An Bord Pleanála has today given the go-ahead for a major redevelopment by Arnotts in Dublin city centre.
The company is planning a €750 million redevelopment of a 5.5-acre block bordered by Henry Street, Middle Abbey Street, Liffey Street and O'Connell Street into a new shopping, entertainment and residential zone, called "Northern Quarter".
An Bord Pleanála gave the green light subject to 26 conditions, including the preservation of several protected buildings in the area.
An Post, An Taisce and the Rail Procurement Agency were among the parties that had appealed planning permission for the scheme, which was granted by Dublin City Council last summer.
Among the conditions laid down, an Bord Pleanála has ruled that the developer has to provide for 24-hour public access to all of the proposed new public streets and spaces, including Abbey Square.
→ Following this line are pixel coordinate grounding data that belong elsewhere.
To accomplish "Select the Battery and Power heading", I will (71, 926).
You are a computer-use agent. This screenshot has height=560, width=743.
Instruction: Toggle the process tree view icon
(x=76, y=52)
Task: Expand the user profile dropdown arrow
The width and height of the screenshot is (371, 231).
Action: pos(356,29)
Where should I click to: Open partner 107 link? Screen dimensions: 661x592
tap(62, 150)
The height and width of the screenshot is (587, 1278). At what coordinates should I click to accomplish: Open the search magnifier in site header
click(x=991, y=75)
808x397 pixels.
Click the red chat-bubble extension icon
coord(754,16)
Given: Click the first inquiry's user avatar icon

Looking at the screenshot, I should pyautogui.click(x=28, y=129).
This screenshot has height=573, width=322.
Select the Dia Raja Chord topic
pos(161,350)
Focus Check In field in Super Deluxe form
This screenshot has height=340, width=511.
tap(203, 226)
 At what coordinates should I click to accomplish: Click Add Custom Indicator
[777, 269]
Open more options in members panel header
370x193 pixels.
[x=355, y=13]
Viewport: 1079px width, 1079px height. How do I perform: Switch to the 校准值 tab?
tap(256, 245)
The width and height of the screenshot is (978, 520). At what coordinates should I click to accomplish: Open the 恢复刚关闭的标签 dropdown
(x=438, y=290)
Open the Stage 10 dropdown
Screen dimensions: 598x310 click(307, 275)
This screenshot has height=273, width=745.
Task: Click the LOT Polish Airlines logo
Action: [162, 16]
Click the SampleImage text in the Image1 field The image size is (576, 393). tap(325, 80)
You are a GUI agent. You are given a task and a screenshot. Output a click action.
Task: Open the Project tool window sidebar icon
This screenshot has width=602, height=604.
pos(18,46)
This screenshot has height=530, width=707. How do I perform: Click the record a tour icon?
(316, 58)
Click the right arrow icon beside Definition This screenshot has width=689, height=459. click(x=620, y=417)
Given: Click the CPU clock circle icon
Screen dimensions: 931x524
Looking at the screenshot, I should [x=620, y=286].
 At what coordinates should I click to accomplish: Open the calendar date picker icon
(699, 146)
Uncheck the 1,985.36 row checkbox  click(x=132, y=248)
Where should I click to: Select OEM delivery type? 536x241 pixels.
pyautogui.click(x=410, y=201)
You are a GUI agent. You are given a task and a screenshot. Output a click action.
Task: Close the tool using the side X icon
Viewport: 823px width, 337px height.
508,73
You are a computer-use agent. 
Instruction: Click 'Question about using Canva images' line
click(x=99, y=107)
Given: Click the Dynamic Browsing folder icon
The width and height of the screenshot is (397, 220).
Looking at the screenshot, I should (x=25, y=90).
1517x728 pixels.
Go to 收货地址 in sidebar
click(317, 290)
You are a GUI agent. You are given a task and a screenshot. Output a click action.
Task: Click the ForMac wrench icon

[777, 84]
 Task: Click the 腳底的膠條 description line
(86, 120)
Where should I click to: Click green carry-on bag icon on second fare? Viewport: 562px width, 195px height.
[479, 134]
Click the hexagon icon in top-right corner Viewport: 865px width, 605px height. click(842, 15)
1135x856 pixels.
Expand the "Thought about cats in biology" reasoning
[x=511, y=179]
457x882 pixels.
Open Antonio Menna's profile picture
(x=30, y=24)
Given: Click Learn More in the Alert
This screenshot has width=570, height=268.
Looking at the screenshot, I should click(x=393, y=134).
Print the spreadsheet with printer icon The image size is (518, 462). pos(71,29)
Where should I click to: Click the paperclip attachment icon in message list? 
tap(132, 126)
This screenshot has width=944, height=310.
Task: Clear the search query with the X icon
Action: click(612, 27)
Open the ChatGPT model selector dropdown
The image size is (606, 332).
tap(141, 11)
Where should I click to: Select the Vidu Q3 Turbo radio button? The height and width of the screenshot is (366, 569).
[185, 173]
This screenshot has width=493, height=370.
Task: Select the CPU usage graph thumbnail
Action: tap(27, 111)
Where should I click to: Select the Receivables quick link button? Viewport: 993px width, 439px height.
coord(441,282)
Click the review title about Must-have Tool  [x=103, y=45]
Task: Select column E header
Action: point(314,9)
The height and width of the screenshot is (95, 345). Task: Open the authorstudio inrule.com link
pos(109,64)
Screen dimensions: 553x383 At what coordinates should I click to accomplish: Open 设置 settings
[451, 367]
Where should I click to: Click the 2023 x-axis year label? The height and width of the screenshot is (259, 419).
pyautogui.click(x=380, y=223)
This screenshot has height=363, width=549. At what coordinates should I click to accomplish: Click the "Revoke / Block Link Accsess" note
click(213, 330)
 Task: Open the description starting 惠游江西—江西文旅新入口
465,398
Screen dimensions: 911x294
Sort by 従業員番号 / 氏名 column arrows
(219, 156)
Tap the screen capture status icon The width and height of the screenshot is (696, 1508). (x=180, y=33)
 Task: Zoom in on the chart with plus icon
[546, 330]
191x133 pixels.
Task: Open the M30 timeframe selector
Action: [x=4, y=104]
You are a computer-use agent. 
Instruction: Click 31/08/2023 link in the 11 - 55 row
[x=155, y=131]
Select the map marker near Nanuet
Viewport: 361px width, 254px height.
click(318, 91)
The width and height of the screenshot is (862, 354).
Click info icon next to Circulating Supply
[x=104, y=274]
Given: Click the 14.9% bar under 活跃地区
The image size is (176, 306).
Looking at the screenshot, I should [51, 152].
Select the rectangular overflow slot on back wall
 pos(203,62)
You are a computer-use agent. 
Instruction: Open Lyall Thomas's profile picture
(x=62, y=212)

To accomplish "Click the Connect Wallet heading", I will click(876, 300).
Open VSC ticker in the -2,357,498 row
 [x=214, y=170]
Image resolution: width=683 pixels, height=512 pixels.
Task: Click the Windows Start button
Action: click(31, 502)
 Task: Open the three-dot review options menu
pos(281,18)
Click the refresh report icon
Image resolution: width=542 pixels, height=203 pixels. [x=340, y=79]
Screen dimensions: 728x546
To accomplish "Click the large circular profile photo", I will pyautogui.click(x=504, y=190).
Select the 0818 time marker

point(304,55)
The board also said there must also be a year-round festival ticket office at ground-floor level, appropriate childcare facilities, and an archaeological appraisal of the site.
An independent road safety audit must be done, and a parking-management plan prepared and agreed with the planning authority, the board stipulated.
Details of shopfront design - including any associated signage, lettering, lighting or security screens - is subject to a further application for planning permission.
An Arnotts spokesman said: “We are delighted with the news. It gives certainty to the very ambitious Northern Quarter project. We will work with the city council to deal with the various conditions An Bord Pleanála has made.”
The retailer refused to comment on a previous announcement that 580 of its 950 staff will be let go when the store moves temporarily to Jervis Street Shopping Centre, which is one-third the size of Henry Street site.
Boyers on North Earl Street will also be converted to an Arnotts furniture and home store.
“The news has come a bit faster than expected, so Arnotts will now sit down to assess the detail of what will happen next,” the spokesman added. “Over the next few weeks, management will also work to bring clarity to the workers.”
Linda Tanham, an official with trade union Mandate, which represents most Arnotts’ workers, said staff are still unsure as to what will happen next. “We are expecting to meet with management this week to get an update on a timescale for trading and intended job losses,” she added.
When completed, the Northern Quarter – bordered by the Middle Abbey Street, Henry Street, and Liffey Street - is expected to employ over 5,000 people, with one-fifth of those working in the new Arnotts store.
It is envisaged one of the main features will be the re-creation of Prince’s Street as an urban street and pedestrian thoroughfare with a new public square at its centre.
Welcoming the decision, Jerry Ryan, managing director of HKR Architects, said: “This is one of the largest and most significant regeneration projects to be undertaken in Dublin’s city centre and is an exciting and challenging project for HKR.“
Gina Quin, chief executive of Dublin Chamber of Commerce, said the massive redevelopment will reinvigorate the heart of Dublin city centre.
“Not only will it have a significant impact on the city’s retail variety and range of offerings, but this development will also help to transform the Henry Street area into a vibrant residential, leisure and entertainment hub,” she said.
“The Northern Quarter will offer residents, shoppers and tourists a wide range of activities in the evenings and will play an important part in the transformation of Dublin’s city centre into that of a world class city with a quality of life that is second to none.”
The Construction Industry Federation said the scheme will make a huge contribution to the sector.
“There are a number of large scale projects in the pipeline or which have already begun and the Arnotts redevelopment is a huge construction opportunity, particularly for those in commercial construction,” a said spokesman.
In April, an Bord Pleanála had rejected several aspects of the development, which is planned for the site of the department store in Dublin - including a proposed 16-storey tower.
The board told Arnotts to cut the height of the tower by nine storeys and ensure that no other building in the development was higher than seven.
In its letter to Arnotts, the board said then the development would be "unduly obtrusive on the skyline" and would "seriously detract from the balance and architectural coherence of these streets".